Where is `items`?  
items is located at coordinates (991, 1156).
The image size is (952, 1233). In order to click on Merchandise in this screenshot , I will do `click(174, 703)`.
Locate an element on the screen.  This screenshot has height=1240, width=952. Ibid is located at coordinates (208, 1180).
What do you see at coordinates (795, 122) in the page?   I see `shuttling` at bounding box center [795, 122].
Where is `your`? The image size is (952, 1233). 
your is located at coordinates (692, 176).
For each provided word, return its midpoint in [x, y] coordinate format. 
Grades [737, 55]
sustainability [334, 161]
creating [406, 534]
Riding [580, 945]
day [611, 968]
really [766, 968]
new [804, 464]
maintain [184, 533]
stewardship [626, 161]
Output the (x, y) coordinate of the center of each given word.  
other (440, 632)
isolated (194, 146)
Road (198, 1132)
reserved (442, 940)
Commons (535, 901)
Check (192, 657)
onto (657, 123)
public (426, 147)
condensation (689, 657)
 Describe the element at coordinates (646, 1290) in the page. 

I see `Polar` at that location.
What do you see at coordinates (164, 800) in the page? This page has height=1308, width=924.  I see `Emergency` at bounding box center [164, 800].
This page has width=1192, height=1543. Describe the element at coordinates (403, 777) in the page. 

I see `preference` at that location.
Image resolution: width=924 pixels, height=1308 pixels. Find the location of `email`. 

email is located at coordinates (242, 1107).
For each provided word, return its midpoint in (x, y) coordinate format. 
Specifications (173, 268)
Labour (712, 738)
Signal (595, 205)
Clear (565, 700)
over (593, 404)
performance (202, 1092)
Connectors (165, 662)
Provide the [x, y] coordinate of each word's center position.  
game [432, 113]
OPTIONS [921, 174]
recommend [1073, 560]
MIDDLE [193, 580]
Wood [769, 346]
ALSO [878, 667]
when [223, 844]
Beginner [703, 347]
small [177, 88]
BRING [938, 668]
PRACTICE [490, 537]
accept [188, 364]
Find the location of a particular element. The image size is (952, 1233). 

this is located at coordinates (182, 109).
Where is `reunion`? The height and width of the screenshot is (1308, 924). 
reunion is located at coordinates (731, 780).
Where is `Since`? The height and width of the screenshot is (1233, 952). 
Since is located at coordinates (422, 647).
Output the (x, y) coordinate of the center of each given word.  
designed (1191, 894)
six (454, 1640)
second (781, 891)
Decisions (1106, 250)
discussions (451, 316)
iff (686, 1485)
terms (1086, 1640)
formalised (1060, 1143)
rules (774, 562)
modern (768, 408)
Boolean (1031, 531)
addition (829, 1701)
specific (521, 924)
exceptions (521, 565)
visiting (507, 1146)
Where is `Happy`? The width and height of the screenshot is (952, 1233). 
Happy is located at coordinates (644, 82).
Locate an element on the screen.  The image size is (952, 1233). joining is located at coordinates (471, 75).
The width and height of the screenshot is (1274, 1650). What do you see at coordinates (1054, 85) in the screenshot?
──────────────────────────────
## EXERCISE OBJECTIVE
Please copy out, word for word, the lines starting at the one containing "What do you see at coordinates (795, 122)" and ending at the one containing "day [611, 968]".

## THE RESPONSE
What do you see at coordinates (795, 122) in the page?   I see `shuttling` at bounding box center [795, 122].
Where is `your`? The image size is (952, 1233). 
your is located at coordinates (692, 176).
For each provided word, return its midpoint in [x, y] coordinate format. 
Grades [737, 55]
sustainability [334, 161]
creating [406, 534]
Riding [580, 945]
day [611, 968]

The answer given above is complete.